The IV curve of a PV module is a graphical representation of the relationship between its current and voltage output under given sunlight (irradiance) and temperature conditions. It is obtained by measuring the current and voltage output of a module while varying the load.

What Parameters Can We Get From the IV Curve?

Some of the main parameters found from an IV curve include the open-circuit voltage (Voc), the short-circuit current (Isc), the maximum power point voltage (Vmpp), the maximum power point current (Impp), the maximum power (Pmax), and the fill factor (FF). The Voc is the maximum voltage that can be obtained from the module when there is no load connected, while the Isc is the maximum current that the module can produce when its output is shorted.
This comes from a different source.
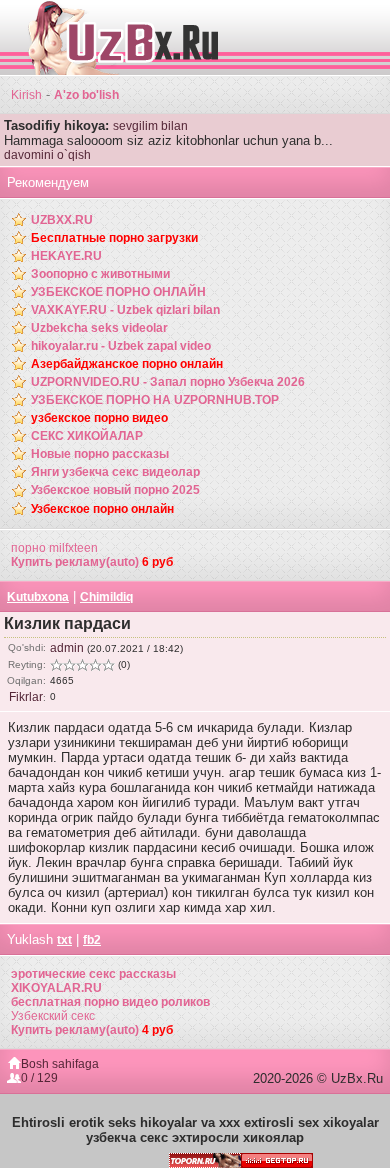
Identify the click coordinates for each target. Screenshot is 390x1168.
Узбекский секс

Vmpp and Impp represent the combination of voltage and current that results in the highest power output (Pmax) from the module. The fill factor is a measure of how well the module performs and is calculated as the ratio of Pmax to the product of the Voc and Isc.

Solar IV Curve

What Determines the Shape of the IV Curve?

The sloping shape of the IV curve is due to physical processes that occur within the PV cells. In a PV cell, photons from the sun are absorbed by the semiconductor material, creating electron-hole pairs. The electric field within the cell separates the electron-hole pairs, creating a flow of current.
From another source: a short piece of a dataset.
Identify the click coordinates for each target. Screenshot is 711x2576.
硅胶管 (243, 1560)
At low voltages, the current is limited by the resistance of the cell, but at higher voltages, the current output is limited by charge carrier recombination processes, which reduce the number of electron-hole pairs available to contribute to the current. This results in a decrease in the current output as voltage increases until it reaches zero at the open-circuit voltage (Voc).

This sloping shape can be characterized by the solar cell’s fill factor. The fill factor represents the ratio of the maximum power that a solar cell can produce (Pmax) to the power that could be produced if the cell was operating at its open-circuit voltage and short-circuit current. A higher fill factor indicates a more efficient solar cell, meaning that the cell can convert the available sunlight into a greater amount of electrical energy.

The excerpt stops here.